Yesterday, I had to reboot my computer after installing a program. All seemed normal at first as I launched the programs that I start manually at boot (Mozilla Firefox, Mozilla Thunderbird, FeedDemon, Winamp, and Pidgin). After a couple of minutes, I noticed that Firefox had not started, even though the rest of the programs had been running for almost a minute. Normally, Firefox would start up at just about the same time as the other programs. I clicked the Firefox icon again since I figured that I had missed when I clicked before or perhaps the click had not registered with Windows for some reason or another. I waited a couple of minutes, but still nothing had happened.

I opened up Process Explorer and looked at the task list to see if maybe the program had loaded, but just not showed its window yet. I quickly found firefox.exe in the list. I then noticed that it was on the list again. Normally, Firefox prevents multiple processes of itself from being opened at the same time. I looked at their memory usage and noticed that one had normal memory usage for a new window (~35MB) and the other seemed to be stuck at about 5MB, which is the amount of memory used by Firefox when it first opens before it starts loading anything.

I figured that I would stop both firefox.exe processes and start a new one and that would be it. I closed the 5MB Firefox process without issue. I then told Process Explorer to end the other Firefox process. I looked at the process list again and noticed that firefox.exe was still there, seemingly untouched. I tried many more times to kill the Firefox process, all unsuccessful, eventually being forced to restart the computer.

After restarting the computer, I opened up my normal set of applications and was happy to see that Firefox started normally. I then noticed that Thunderbird had failed to start. A quick look at Process Explorer revealed to me that Thunderbird was having the same problem as Firefox was having.
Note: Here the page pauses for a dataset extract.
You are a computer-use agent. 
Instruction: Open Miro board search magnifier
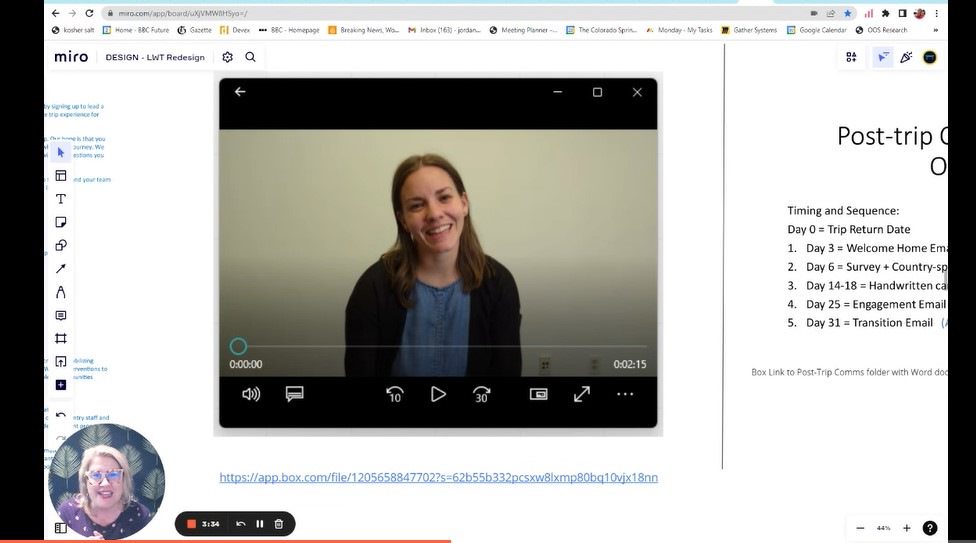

It appeared to be time to Google for the answer.

I eventually ran across a solution on the mozillaZine forums posted by nik.tech. It ends up that the problem lies in Vista’s new networking stack. To solve the problem, I just needed to reset the stack. To do this, I had to run three commands in an elevated command prompt:

netsh winsock reset catalog
netsh int ip reset reset.log
netsh int ipv6 reset reset.log

According to nik.tech, this issue should be solved in Vista SP1, even though it might not yet be fixed in Vista SP1 RC1. (While the problem is fixed, the fix currently causes Firefox to blue screen randomly while surfing the net.) I hope this is true or that Mozilla is able to work around this issue in Firefox 3.

Vista Game Performance: 7 Months Later

September 24th, 2007 | 3 Comments | Tagged as: ,

According to an article at FiringSquad, the performance of video games under Windows Vista is now on par with performance on Windows XP. There only seemed to be slight differences when SLI and CrossFire configurations were tested that favored XP, but they were only a few percentage points. The only issues still out there seem to be graphical corruption issues with CrossFire configurations in certain games, and a lacking of full-featured versions of utilities, such as nTune. It’s really starting to look like Vista is ready for prime time.